A strange child of about 5 or 6 appeared at Poslingford near Shadow Bush. The policeman took her to Clare and handed her over to the relieving officer who lodged her at the Bell Hotel while he made inquiries. It was found she had wandered from Hundon a distance of 7 miles, the parents who were very distressed had been looking for her all day.
February 24th. William Brinkley aged 56 was found hanging in the stable at Glemsford. Suicide.

March 10th 1885

For sale at Clay-pits farm, Foxearth. The live and dead stock from Miss Coker who is quitting the farm. 6 horses, carriage and implements.

March 24th 1885

There was a strike among tailoresses at Clare last week. Messrs Smith and Son's agent from Chevington was attending with a quantity of work consisting of men's coats which were to be made for 3© d each, out of which 1d was to be paid for working button holes. The cargo had to be taken back to Chevington. The women are to be congratulated for their pluck.

March 24th 1885

There was a conference at the Town Hall, Sudbury, between masters and men on the mat weavers strike. There were two delegates from the workmen from each factory, they were invited by the masters to return to work at the reduced rates until June when they would return to the rates before the reductions. Refused.

March 31st 1885

Melford Swan was sold to Mr Frederick Wickham for £ 680.

March 31st 1885

Frederick Parmenter of Cavendish was charged with stealing a silver watch from Mr Alfred Coldham a farmer of Cavendish who said I was assisting with the harvest, I hung my waistcoat on a cart, the prisoner was in my employ, I accused him of taking the watch, he denied it. Walter Harrison, assistant pawnbroker of Sudbury, said a young man who said his name was Rudmore and from Belchamp, he offered me the watch.
Defendant has a long list of convictions. Two months hard labour.

March 31st 1885

On Monday there a large concourse of people including representatives from the Army assembled in the retired churchyard at Bulmer for the funeral of an old Waterloo veteran John Pryke aged 91 years. The coffin was draped with the Union Jack, among the mourners were four pensioners decorated with medals who had passed through the Indian Mutiny and had married the granddaughters of the deceased. One of the grandson's, a bugler was present. Deceased was the sexton at Bulmer for 24 years, he lost his wife 15 years ago, he leaves six daughters and many grand childrena and great grandchildren. It is stated that there are only two other survivors of Waterloo.
+++
• _Assigned task 1_: From the 1885 local news items, pull out the passage from "Melford Swan was" to "months hard labour.", word for word.

• _Input_:
+++
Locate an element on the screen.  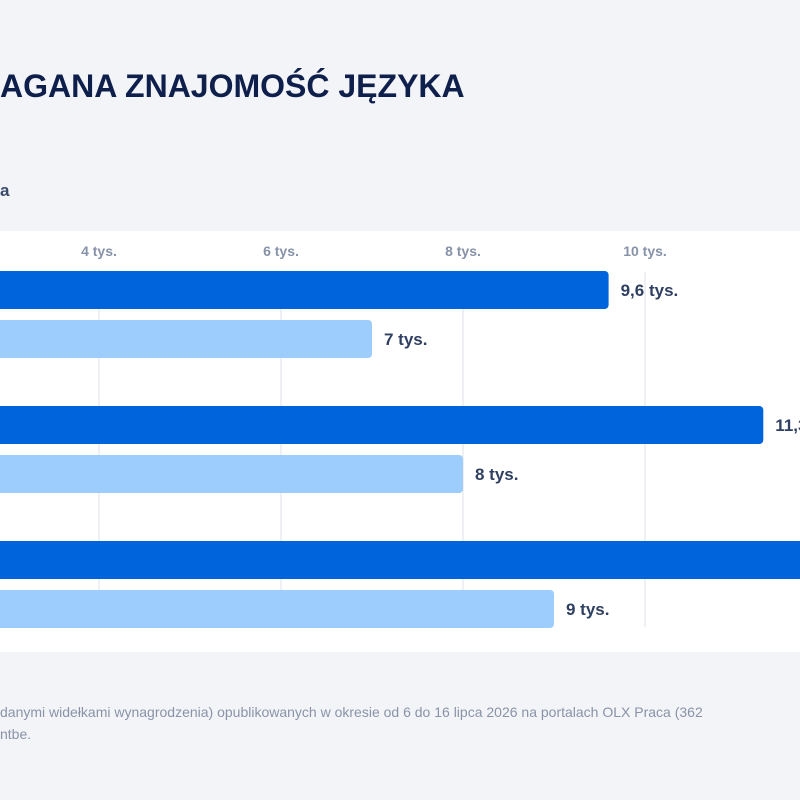
data-label: 11,3 is located at coordinates (788, 426).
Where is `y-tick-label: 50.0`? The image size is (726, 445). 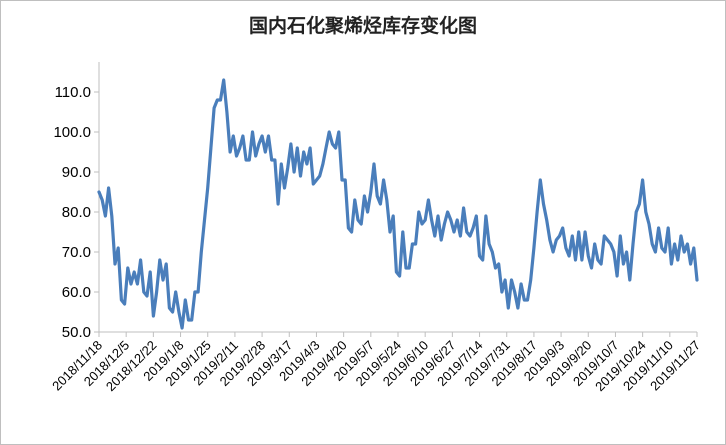 y-tick-label: 50.0 is located at coordinates (76, 332).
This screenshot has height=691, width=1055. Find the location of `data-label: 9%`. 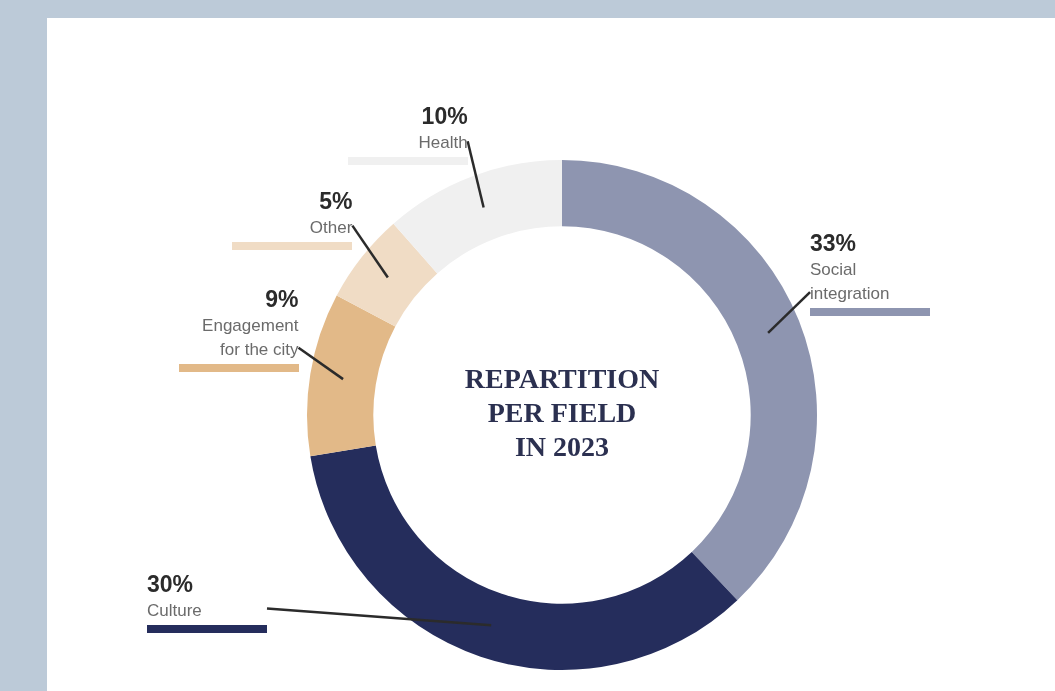

data-label: 9% is located at coordinates (282, 299).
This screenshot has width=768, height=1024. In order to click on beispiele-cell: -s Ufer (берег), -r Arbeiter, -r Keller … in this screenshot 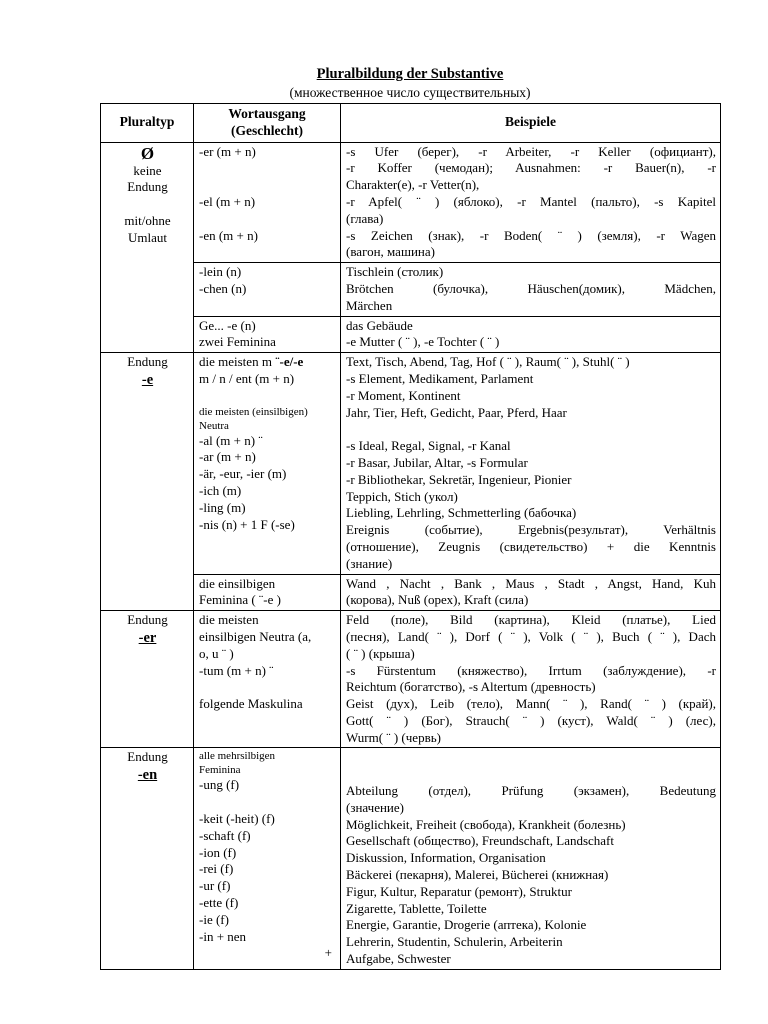, I will do `click(530, 202)`.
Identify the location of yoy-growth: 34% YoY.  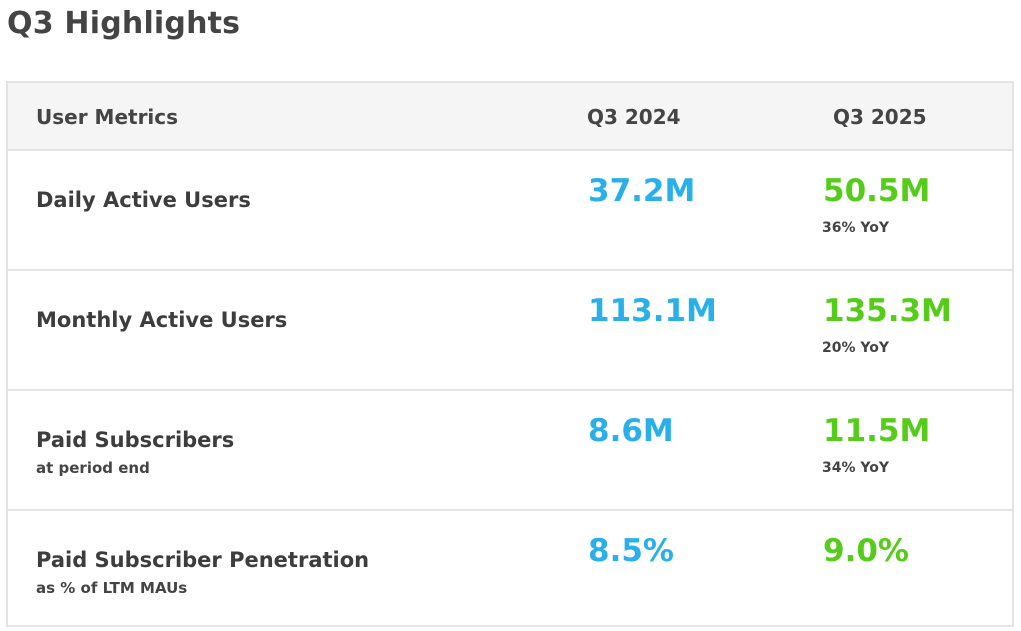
+++
• _Assigned task 2_: Copy the entries from the line with "This screenshot has height=691, width=1055." to the line with "data-label: 9% is", both lines included, and leave out the pictures.

• _Written solution 1_:
Melford Swan was sold to Mr Frederick Wickham for £ 680.

March 31st 1885

Frederick Parmenter of Cavendish was charged with stealing a silver watch from Mr Alfred Coldham a farmer of Cavendish who said I was assisting with the harvest, I hung my waistcoat on a cart, the prisoner was in my employ, I accused him of taking the watch, he denied it. Walter Harrison, assistant pawnbroker of Sudbury, said a young man who said his name was Rudmore and from Belchamp, he offered me the watch.
Defendant has a long list of convictions. Two months hard labour.

• _Written solution 2_:
This screenshot has height=691, width=1055. Find the location of `data-label: 9%`. 

data-label: 9% is located at coordinates (282, 299).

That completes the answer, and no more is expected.